2025 ist laut dem chinesischen Kalender das Jahr der Schlange – und damit ein gutes Jahr, um „neue Wege einzuschlagen, innovative Denkansätze, Projekte und kreative Ideen voranzutreiben“. Das könnte eine gute Basis für das Mega-Thema „Nachhaltigkeit in der Finanzbranche“ sein. Aus diesem Grund hatte die finanzwelt-Redaktion im Januar zu einem Experten- Roundtable geladen, um ganz bewusst die möglichen inhaltlichen Schnittpunkte der einzelnen Disziplinen abzuklopfen. Die Teilnehmer der ebenso bunten wie fachkundigen Runde waren Philipp Bäcker, Leiter Nachhaltigkeit bei der R+V Versicherung, Thomas Hein, Leiter Vertrieb Immobilienfinanzierung ING Deutschland, Dr. Robin Braun, Geschäftsführer und Chief Sustainability Officer bei der SPSW Capital GmbH, Laiqon, sowie Gunter Schäfer, Chief Sales/Communications/ Marketing Officer bei Arete Ethik Invest. Sie standen der Redaktion, bestehend aus Alexander Heftrich und Stefan Gehrke, Rede und Antwort.
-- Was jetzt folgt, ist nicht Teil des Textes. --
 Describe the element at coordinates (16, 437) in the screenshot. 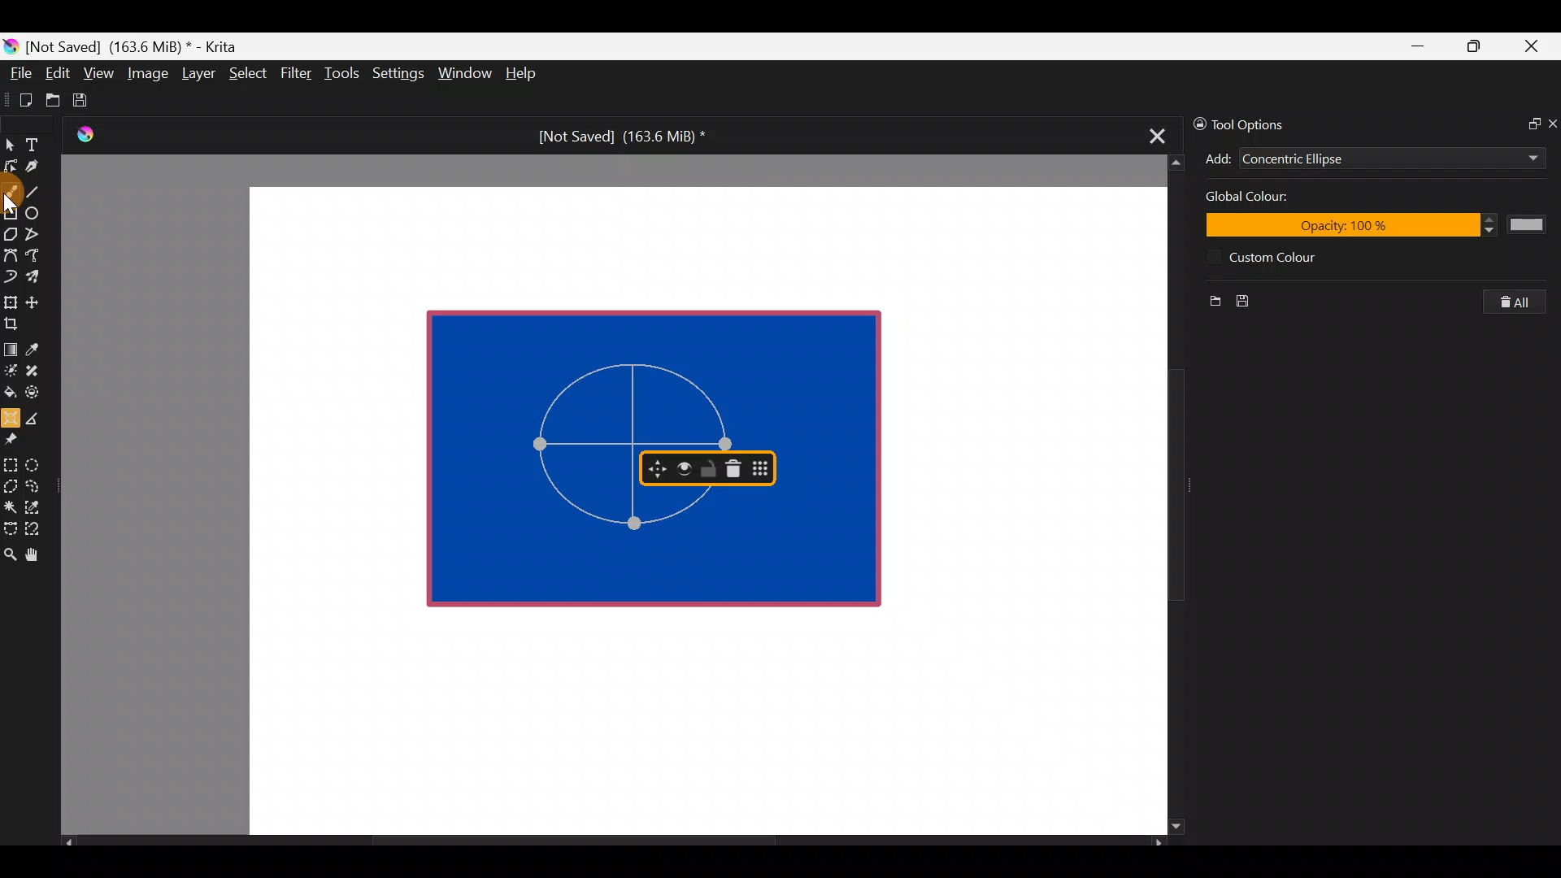

I see `Reference images tool` at that location.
finanzwelt: 1057 und 2,6. Wir möchten unser Gespräch aufmachen mit diesen beiden Zahlen und einer etwas provokanten These. Es sind 1057 Tage her, seit der Ukraine-Krieg ausgebrochen ist. Und 2,6 % betrug die Inflation in Deutschland zuletzt. Vor dem Hintergrund geopolitischer Krisen und einer Inflation, die kürzlich erst wieder angestiegen ist: Haben wir nicht ganz andere Sorgen, als uns um die Themen Nachhaltigkeit und ESG zu kümmern?
Philipp Bäcker» Da möchte ich eine weitere Zahl in den Raum werfen, nämlich 1,5! Wir haben ja gerade erfahren, dass das letzte Jahr im Durchschnitt 1,5 Grad wärmer war als im vorindustriellen Mittel. Und insofern glaube ich, hat das Thema immer noch eine Relevanz. Nur weil ein Prozess langsam, manchmal auch unmerklich verläuft, heißt es nicht, dass er keine Bedeutung hat. Ganz im Gegenteil: Wenn wir die Konsequenzen des Klimawandels zu spüren bekommen, dann ist es schon zu spät, Maßnahmen zu ergreifen. Selbst wenn wir heute aufhören würden, Emissionen zu erzeugen, dann merken wir das erst in vielen Jahren. Und gerade für uns als Versicherer hat das Thema maßgeblichen Einfluss auf unser Geschäftsmodell. Insofern sehe ich unvermindert eine große Bedeutung für dieses Thema.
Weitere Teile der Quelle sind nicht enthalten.